6.7.3 As dúvidas existiram, por certo, em razão de não terem sido fornecidas aos candidatos as informações por escrito. A prova aplicada em salas e horários diferentes e sem um comando único, formalizado e integrado aos cadernos, comprometeu o princípio da isonomia, porquanto cada grupo teve dúvidas distintas, gerando orientações diversas pelos aplicadores de cada turma. Assim, conforme expõe o Representante, “é de todo razoável acreditar que a ausência de parâmetros no edital certamente deu azo a comentários diversos no decorrer da prova, haja vista as dúvidas dos candidatos e dos próprios fiscais em relação a como proceder”. Dessa forma, conclui-se que faltaram parâmetros balisadores da isonomia, da transparência e da isenção na aplicação das provas.
Analista Legislativo e Técnico Legislativo (exceto o cargo de Agente de Polícia Legislativa)
6.8 A seguir, o resumo dos esclarecimentos prestados pela Câmara dos Deputados para os questionamentos contidos na alínea ‘b’ da diligência, acerca das provas práticas e discursivas aplicadas para todos os cargos de Analista Legislativo e para o cargo de Técnico Legislativo – Área de Serviços Paramédicos/Técnico de Enfermagem, sobre a não divulgação dos critérios de correção, de pontuação e das habilitades avaliadas, bem como sobre a falta de detalhamento individual das notas atribuídas (fls. 7/13 vol.
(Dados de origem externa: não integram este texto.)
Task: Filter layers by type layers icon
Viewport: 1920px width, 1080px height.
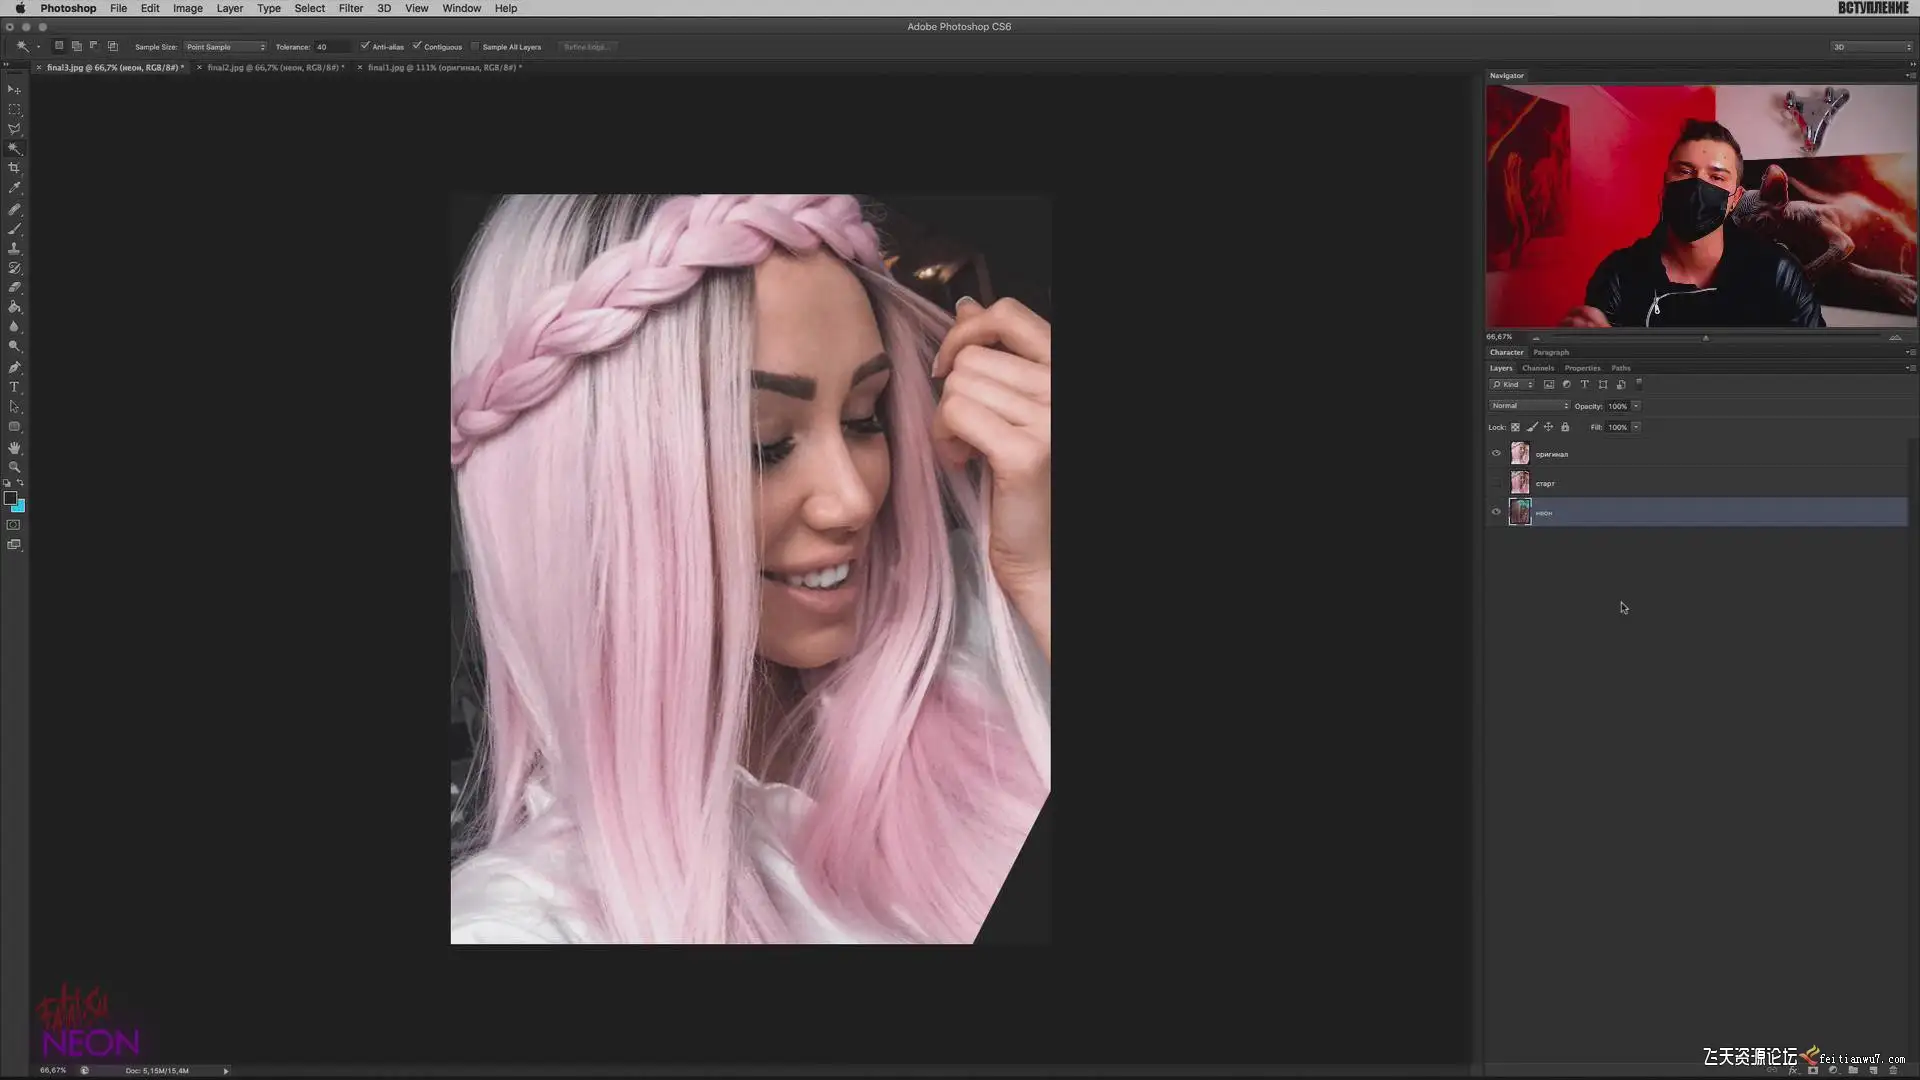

I):
- Nos termos do subitem 2 do item XVII dos Editais n.ºs 7/2007 e 8/2008, a inscrição do candidato implicará na aceitação de todas as normas do concurso;

- Os editais estipulam também as normas específicas para a aplicação das provas discursivas e os critérios de correção de cada um dos cargos objeto de questionamento, como se pode constatar pelo item XI dos Editais n.ºs 7/2007 e 8/2008;

- Dessa forma, depreende-se que não houve introdução de novas regras. As normas foram definidas com respaldo nos editais. Houve a divulgação de editais com detalhamento dos critérios adotados para a correção das provas discursivas e práticas dos mencionados cargos, disponíveis no sítio da Fundação Carlos Chagas e da Câmara dos Deputados;

- Ademais, nos cabeçalhos das provas discursivas, de acordo o estabelecido no edital, havia instruções para os candidatos especificando as habilidades e os procedimentos que seriam objeto de avaliação de cada um dos testes, como se pode observar nas provas anexadas ao processo em tela. Tais instruções são, na verdade, mera repetição do que constava nos editais de abertura do concurso;

- Os critérios publicados após as provas também são repetição da previsão editalícia e das instruções constantes no bojo da prova discursiva e prática. Portanto, não se pode dizer que houve critérios publicados posteriormente à prova que fossem novidade para os candidatos;

- Após a publicação dos resultados das provas e com o objetivo de proporcionar aos candidatos a oportunidade de oferecer recurso contra a correção das provas discursivas, foram novamente divulgados pela Fundação Carlos Chagas os critérios utilizados na correção das provas, acrescidos da pontuação dada a cada item avaliado pelos examinadores, sendo que tal procedimento é comum em provas realizadas pela FCC e por várias outras bancas examinadoras;

- Sendo assim, publicou-se no edital de abertura os critérios de correção da prova discursiva e, após a realização das provas, divulgou-se a pontuação que seria atribuída a cada item que deveria constar na resposta do candidato;

- Quanto ao questionamento sobre a divulgação das notas de forma consolidada, ressalta-se que, devido à racionalidade e à economicidade, não é possível publicar no DOU a pontuação pormenorizada de cada candidato, mas apenas a nota consolidada. Contudo, foi divulgado na Vista da Prova Discursiva e Prática o resultado individual e a pontuação detalhada atribuída a cada habilidade avaliada, a fim de demonstrar os critérios que pautaram a concessão de pontos, os respectivos descontos e os recursos impetrados.